ASSIGNED TASK
Write out the lines from the one with "Describe the element" to the one with "at that location." exactly, leaving the pictures out of your answer.

THE RECORDS
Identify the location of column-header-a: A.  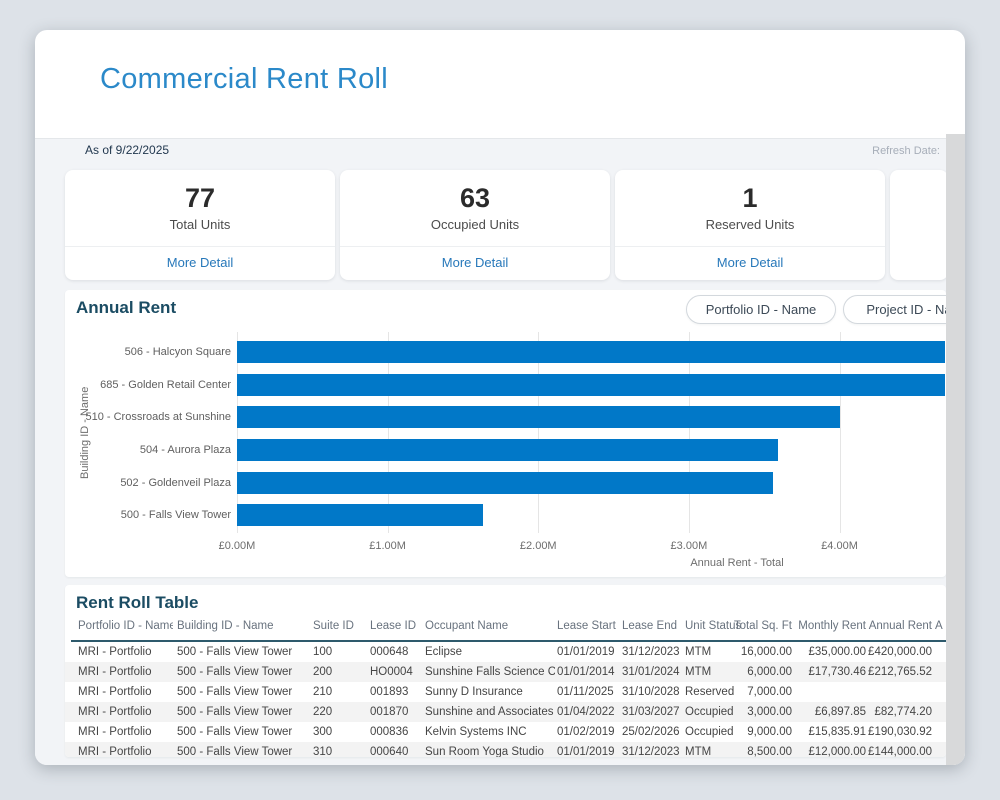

---

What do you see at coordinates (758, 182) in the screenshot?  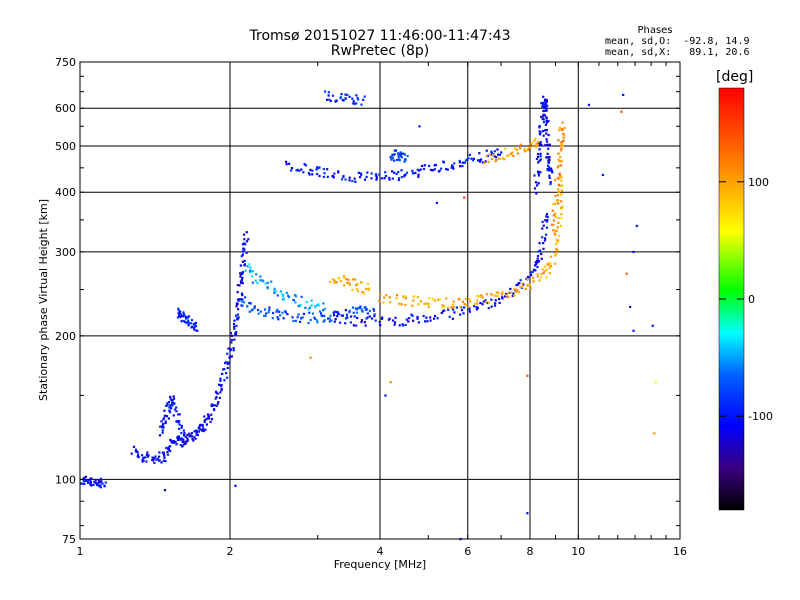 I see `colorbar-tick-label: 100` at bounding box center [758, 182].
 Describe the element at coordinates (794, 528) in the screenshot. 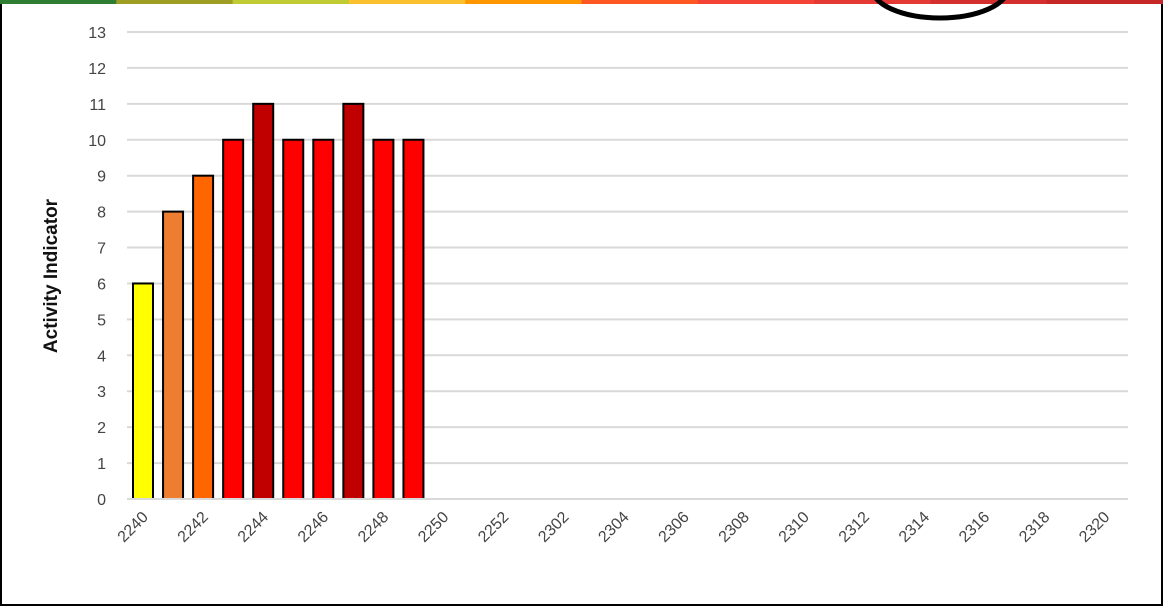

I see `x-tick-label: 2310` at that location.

--

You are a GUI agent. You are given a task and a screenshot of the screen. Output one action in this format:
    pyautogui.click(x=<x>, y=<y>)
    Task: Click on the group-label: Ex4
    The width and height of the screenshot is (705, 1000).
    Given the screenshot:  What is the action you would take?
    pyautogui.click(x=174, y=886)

ANSWER BOX
 Describe the element at coordinates (794, 528) in the screenshot. 

I see `x-tick-label: 2310` at that location.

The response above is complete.